Asa Butterfield and Ben Kingsley in HugoHUGO

When I attended a recent screening of Happy Feet Two, it was preceded by a preview for Martin Scorsese's Hugo. And I can only assume that when the trailer ended, and a nearby patron, quite loudly, decreed, "Martin Scorsese has lost his mind," the sentiment was uttered because Hugo seemed such a radical, potentially ill-fitting, and possibly money-grubbing departure for its director. ("A children's movie?" you can hear the faithful cry. "In 3D?!? What's the world coming to?!?") Allow me a moment, then, to assuage the fears of that irked gentleman and anyone else who might roll their eyes at the thought of a kid-friendly Scorsese with a 3D surcharge: The movie is an exceptional achievement, and all the more so for its director having made a gripping, visually breathtaking, emotionally resonant family entertainment about film preservation, for Pete's sake.

Set in a bustling Paris railroad station in the 1930s, and concerning a young orphan (the empathetic, grave Asa Butterfield) who grows fascinated with the works and presence of legendary film pioneer George Méliès (a splendidly touching, effective Ben Kingsley), Hugo, at roughly 130 minutes, ran a bit long for my tastes. That's pretty much the only complaint I can make about it.

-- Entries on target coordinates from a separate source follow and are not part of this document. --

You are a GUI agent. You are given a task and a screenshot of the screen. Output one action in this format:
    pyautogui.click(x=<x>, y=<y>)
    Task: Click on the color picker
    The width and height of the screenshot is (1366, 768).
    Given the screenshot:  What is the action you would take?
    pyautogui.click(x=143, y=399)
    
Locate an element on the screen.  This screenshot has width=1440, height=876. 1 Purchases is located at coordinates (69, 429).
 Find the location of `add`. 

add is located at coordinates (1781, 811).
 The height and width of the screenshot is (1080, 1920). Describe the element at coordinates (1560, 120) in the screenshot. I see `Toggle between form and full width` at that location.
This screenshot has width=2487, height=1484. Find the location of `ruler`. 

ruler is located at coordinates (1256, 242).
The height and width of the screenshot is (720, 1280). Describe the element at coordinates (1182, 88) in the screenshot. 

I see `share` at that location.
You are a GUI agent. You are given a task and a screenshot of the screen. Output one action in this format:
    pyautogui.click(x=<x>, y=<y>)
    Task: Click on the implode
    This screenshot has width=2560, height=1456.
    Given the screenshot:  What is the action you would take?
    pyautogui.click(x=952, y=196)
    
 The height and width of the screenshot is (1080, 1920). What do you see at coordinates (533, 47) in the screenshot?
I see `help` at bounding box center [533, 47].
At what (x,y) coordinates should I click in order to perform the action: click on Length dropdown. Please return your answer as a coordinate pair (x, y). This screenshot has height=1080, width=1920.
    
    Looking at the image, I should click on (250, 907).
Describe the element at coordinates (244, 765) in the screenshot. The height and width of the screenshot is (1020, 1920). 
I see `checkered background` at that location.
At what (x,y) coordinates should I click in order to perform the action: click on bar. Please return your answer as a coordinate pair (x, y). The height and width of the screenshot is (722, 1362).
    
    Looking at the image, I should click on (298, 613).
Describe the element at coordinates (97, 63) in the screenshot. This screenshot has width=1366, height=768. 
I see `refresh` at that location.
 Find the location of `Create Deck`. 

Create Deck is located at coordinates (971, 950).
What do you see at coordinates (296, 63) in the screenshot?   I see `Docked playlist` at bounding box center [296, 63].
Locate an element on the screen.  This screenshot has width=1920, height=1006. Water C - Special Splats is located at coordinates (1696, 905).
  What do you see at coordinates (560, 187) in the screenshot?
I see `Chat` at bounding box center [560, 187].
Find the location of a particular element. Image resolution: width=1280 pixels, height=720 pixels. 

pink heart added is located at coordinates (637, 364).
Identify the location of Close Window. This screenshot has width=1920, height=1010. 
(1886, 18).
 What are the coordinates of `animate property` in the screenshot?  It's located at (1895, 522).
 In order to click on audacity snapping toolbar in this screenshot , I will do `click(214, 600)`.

With its genius-level production design at every turn, Scorsese and his wildly gifted collaborators have crafted a work of such period specificity and mesmerizing mechanical detail that it might be the finest argument for 3D that the movies have yet provided; you're wholly, thrillingly transported to its world of steam-filled terminals and metal stairways and gloomy catacombs. (Visiting Hugo's murky train-station dwelling for the first time, Chloë Grace Moretz's Isabelle exclaims, "I feel like Jean Valjean!") In his role as an officious, comically threatening station agent, Sacha Baron Cohen delivers some much-welcome slapstick, with his mechanical-leg shtick an apparent nod to Kenneth Mars in Young Frankenstein. Yet beyond Hugo's beauty and its chuckles, Scorsese and his top-tier actors - working from a smartly structured John Logan script based on Brian Selznick's The Invention of Hugo Cabret - have also fashioned a loving, graceful, and remarkably vivid elegy for celluloid, and for those feelings of utter, magical rapture that occur when you're in thrall to a film that quite simply knocks your socks off. I'm betting that for many, especially the film lovers in attendance, Hugo itself might just be one.